Ahlan! (Hello in Arabic)

Hello visitor, this is Mohammad Ramadan, PhD in Mechanical and Aerospace Engineering. In particular, I’m a control theorist with experience in stochastic optimal control, optimal filtering, and system identification.

I’m currently in Naperville (Chicago Western Suburbs), IL, working with the Mathematics and Computer Science Division, Argonne National Laboratory. These are my Github, my google scholar and LinkedIn. Let’s connect!
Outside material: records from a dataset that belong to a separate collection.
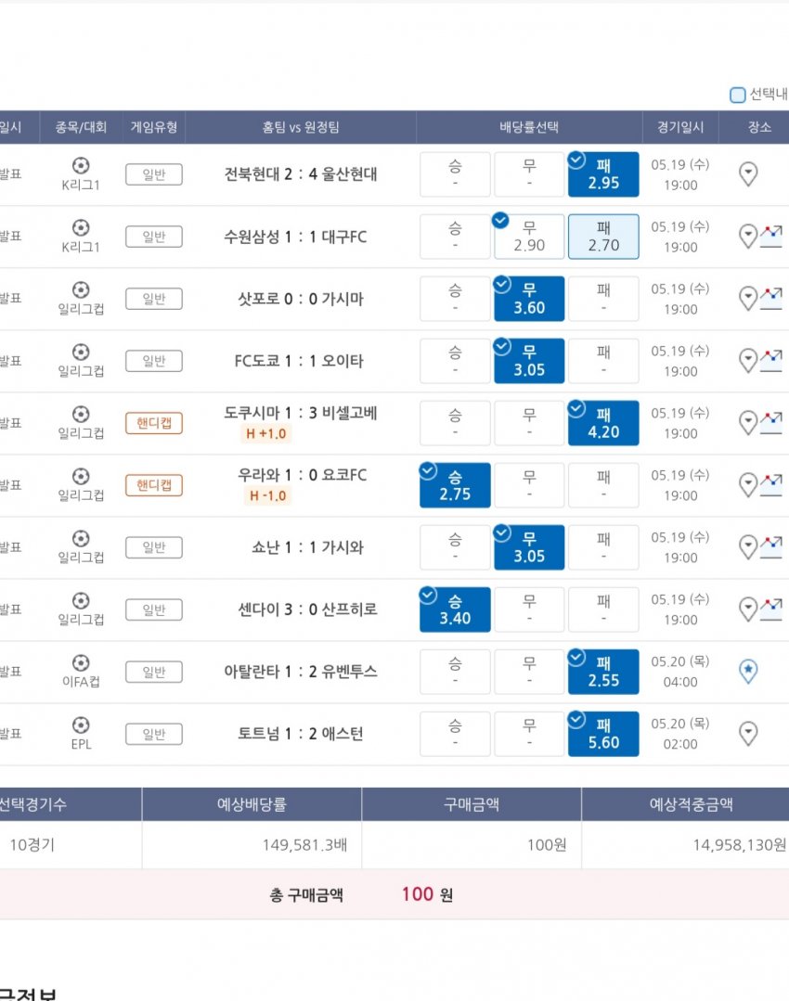Open the trend chart icon for 삿포로 vs 가시마
Image resolution: width=789 pixels, height=1001 pixels.
coord(771,298)
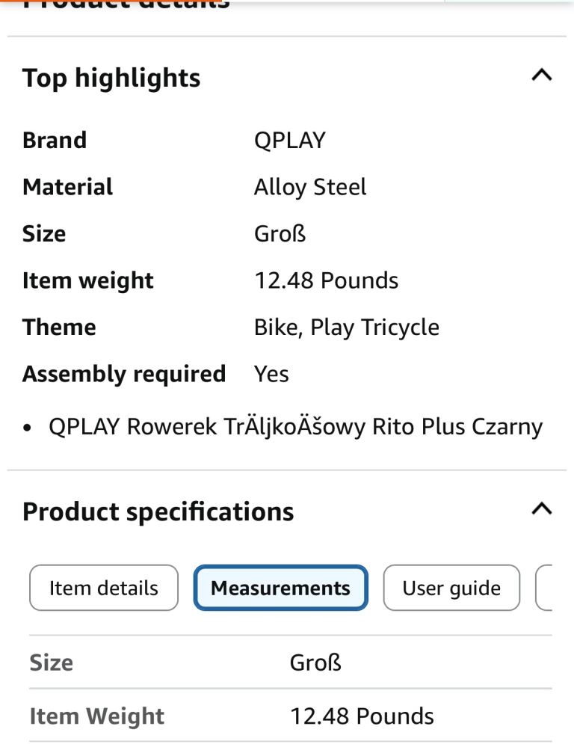Click the Top highlights heading
Viewport: 574px width, 744px height.
[x=111, y=78]
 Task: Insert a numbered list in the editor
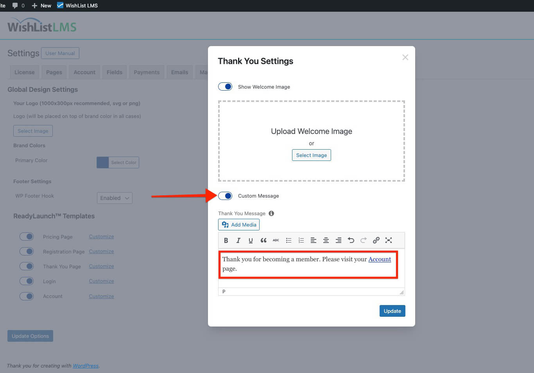coord(301,240)
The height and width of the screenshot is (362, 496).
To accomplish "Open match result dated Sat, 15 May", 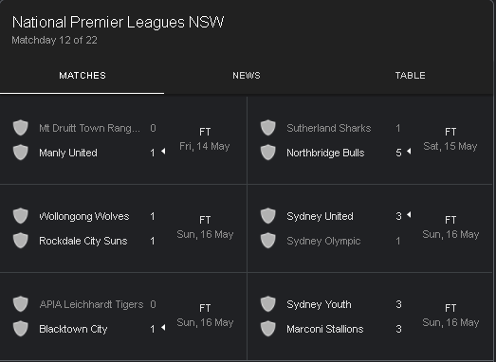I will [x=370, y=140].
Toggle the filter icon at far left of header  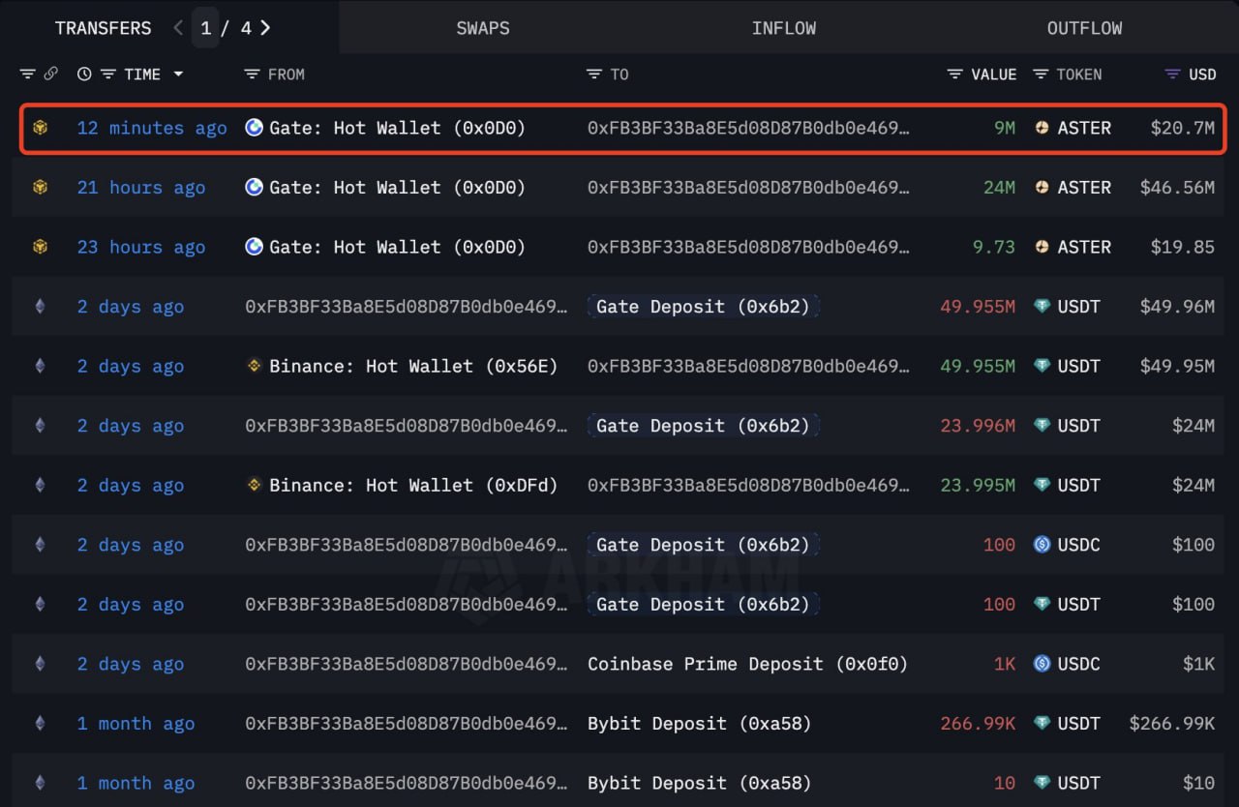coord(27,75)
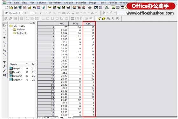The width and height of the screenshot is (178, 119).
Task: Open the font color dropdown arrow
Action: 96,13
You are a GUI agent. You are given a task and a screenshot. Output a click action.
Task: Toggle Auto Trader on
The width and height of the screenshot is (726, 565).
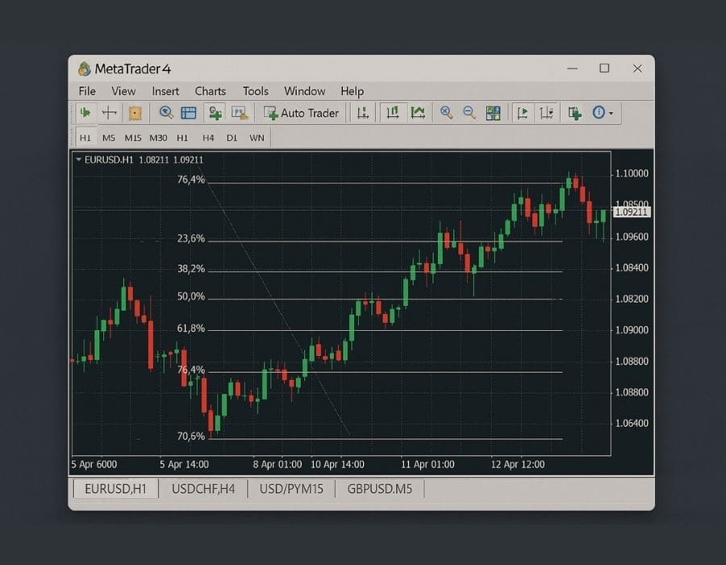point(301,112)
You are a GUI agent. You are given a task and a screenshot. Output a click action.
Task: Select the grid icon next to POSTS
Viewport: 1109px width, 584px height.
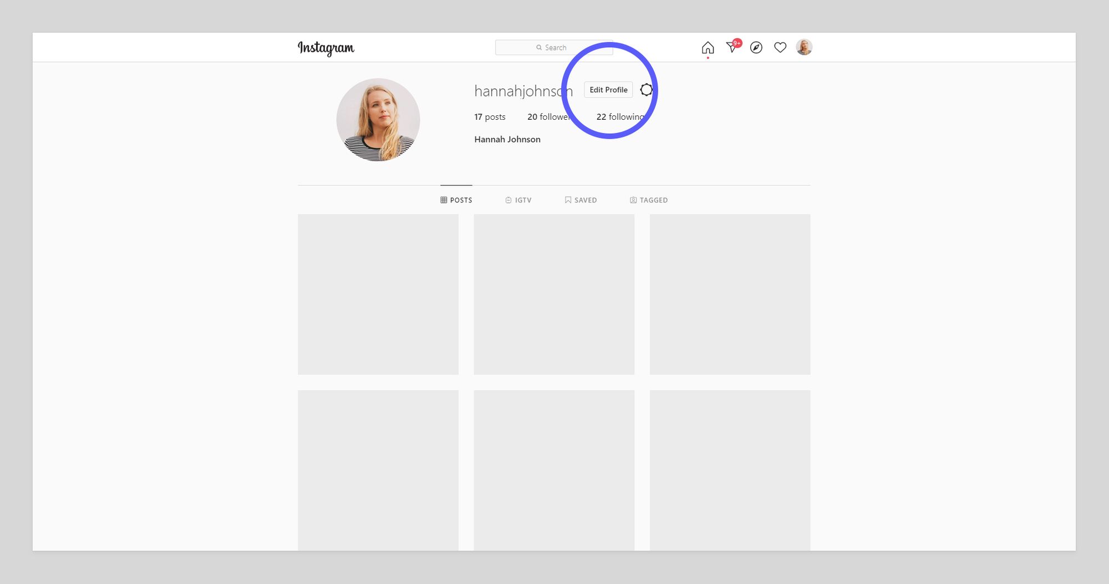point(442,200)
A little about me (outside research): I’m into music, theory and production, and all sorts of movements: working out, yoga, calisthenics, wrestling and Brazillian jiu jitsu.

Recent research projects:

Data-Conforming Data-Driven Control

Data-driven and adaptive control approaches face the problem of introducing sudden distributional shifts beyond the distribution of data encountered during learning. Therefore, they are prone to invalidating the very assumptions used in their own construction. This is due to the linearity of the underlying system, inherently assumed and formulated in most data-driven control approaches, which may falsely generalize the behavior of the system beyond the behavior experienced in the data. This paper seeks to mitigate these problems by enforcing consistency of the newly designed closed-loop systems with data and slowing down any distributional shifts in the joint state-input space. This is achieved through incorporating affine regularization terms and linear matrix inequality constraints to data-driven approaches, resulting in convex semi-definite programs that can be efficiently solved by standard software packages. We discuss the optimality conditions of these programs and then conclude the paper with a numerical example that further highlights the problem of premature generalization beyond data and shows the effectiveness of our proposed approaches in enhancing the safety of data-driven control methods.
Read the full paper here

Dampening parameter distributional shifts under robust control and gain scheduling

Many traditional robust control approaches assume linearity of the system and independence between the system state-input and the parameters of its approximant low-order model. This assumption implies that robust control design introduces no distributional shifts in the parameters of this low-order model. This is generally not true when the underlying actual system is nonlinear, which admits typically state-input coupling with the parameters of the approximating model. Therefore, a robust controller has to be robust under the parameter distribution that will be experienced in the future data, after applying this control, not the parameter distribution seen in the learning data or assumed in the design. In this paper we seek a solution to this problem by restricting the newly designed closed-loop system to be consistent with the learning data and slowing down any distributional shifts in the state-input and parameter spaces. In computational terms, these objectives are formulated as convex semi-definite programs that standard software packages can efficiently solve. We evaluate the proposed approaches on a simple yet telling gain-scheduling problem, which can be equivalently posed as a robust control problem.